Khatun’s book, Australianama, is part personal narrative, part histography, and part academic dissection of the sociocultural forces that have shaped some small corners of Australia – those that tend to be left out by the mainstream narrative. With the songbook – the Kasasol Ambia – as a launchpad, Khatun traces the journeys of South Asians to Australia in the 1800s, mostly to take part in the camel trade, but also in search of adventure, new horizons, and fortune.
Khatun’s research reasserts the historical links between South Asia and Australia, underscoring the vital importance of South Asian trade links, knowledge, and labour to the development of Australia through its early transportation systems. Many hundreds – thousands, even – of South Asians flocked to Australia in the second half of the 19th century to take part in the camel trade, at a time when camels were the only form of transport into the desert interior of Australia. They mostly came from Afghanistan and what is now Pakistan, quickly becoming known collectively as “Afghans”. That’s a long way from Bengal, so how did a Bengali book wind up in Broken Hill?
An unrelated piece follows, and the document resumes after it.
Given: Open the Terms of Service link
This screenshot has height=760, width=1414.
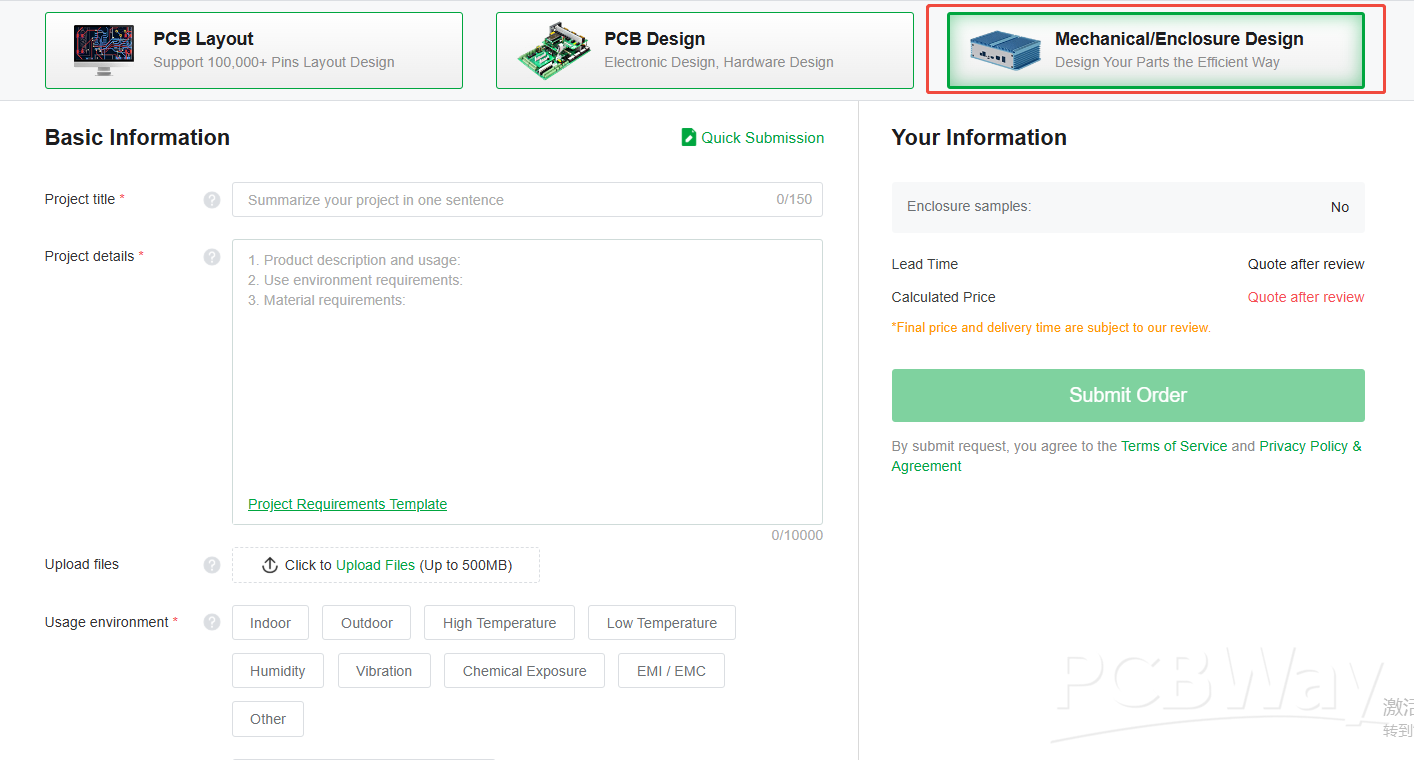Looking at the screenshot, I should 1173,446.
Khatun began researching and found that the stories and histories of the early South Asians in Australia are all there – but scattered across different sources: historical societies, libraries, oral histories, accounts written up and stored abroad.
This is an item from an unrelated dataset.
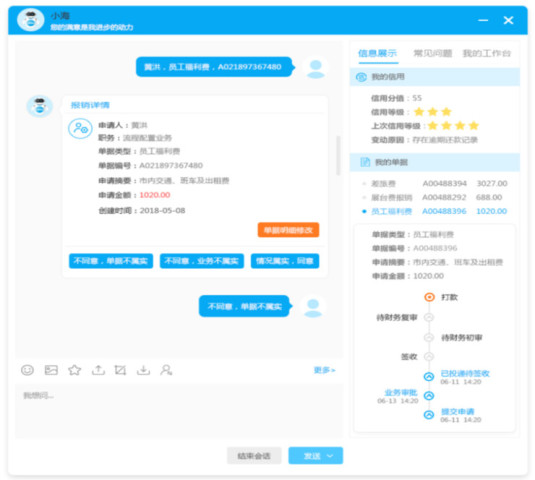The image size is (535, 480).
Task: Switch to the 常见问题 tab
Action: tap(433, 53)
Australianama traces Khatun’s journey to India and Bangladesh to try to discover more about the Kasasol Ambia, a book that, in the bazaars of 19th century Dhaka and Calcutta, would have been opened and read aloud, perhaps at a tailor’s shop, while people gathered around. Its classical version of Bengali is so dense and unfamiliar that Khatun had to consult linguist relatives and experts to decode it.
What she discovers is lyrical verse filled with imagery: “I leapt into the sea. Searching for pearls, I began threading a chain,” writes one of the book’s three poets, of his attempts to translate poetry.
Khatun began researching and found that the stories and histories of the early South Asians in Australia are all there – but scattered across different sources: historical societies, libraries, oral histories, accounts written up and stored abroad. Perhaps her most surprising discovery is that oral histories of various Aboriginal languages contain references to South Asians, or “Abiganas” (Afghans), as they are still referred to in the Arabunna language, found near Marree, South Australia, once a major camel hub, and home to many Afghans working in the trade, either as merchants or drivers.
The story of one such merchant, Lahore-born camel merchant Muhammad Bux, stands out, as his own memoirs, written in Urdu, provided a rich source of information. Bux began his life at the bottom of the social hierarchy as a lascar, or low-paid Indian sailor, on British ships. He worked his way up to become a wealthy businessman, owning properties and businesses in Perth and a camel business in Coolgardie, in WA’s goldfields. He travelled regularly between Australia and then-British India. His family later became known as the “Australiawallahs”. Bux invested heavily in the Lahore neighbourhood Australia Chowk, and his son founded Pakistan’s Australasia Bank (since renamed Allied Bank).
Khatun also looked to oral histories from indigenous communities, which yielded details of interactions between Indigenous Australians and South Asians. She points to large archives of Aboriginal language histories tracing back to the seven decades of cameleering, with some of them containing fragments of South Asian songs and phrases. In one case, she works hard to ingratiate herself with the custodians of the Arabunna language by going on a camping trip in the desert of northern South Australia, in an effort to learn more about this shared history.
In doing so, she uncovers small details and events that she fleshes out to tell the wider story: of waves of settlement, of colonial might and ultimate repression, underpinned by the realisation that the camel trade formed the backbone of Australia’s transport routes, and consequently, that South Asians played a pivotal role in its establishment. Perhaps the book’s greatest achievement is revealing that these parallel histories exist, and reminding us that there is a wealth of such stories out there just waiting to be told.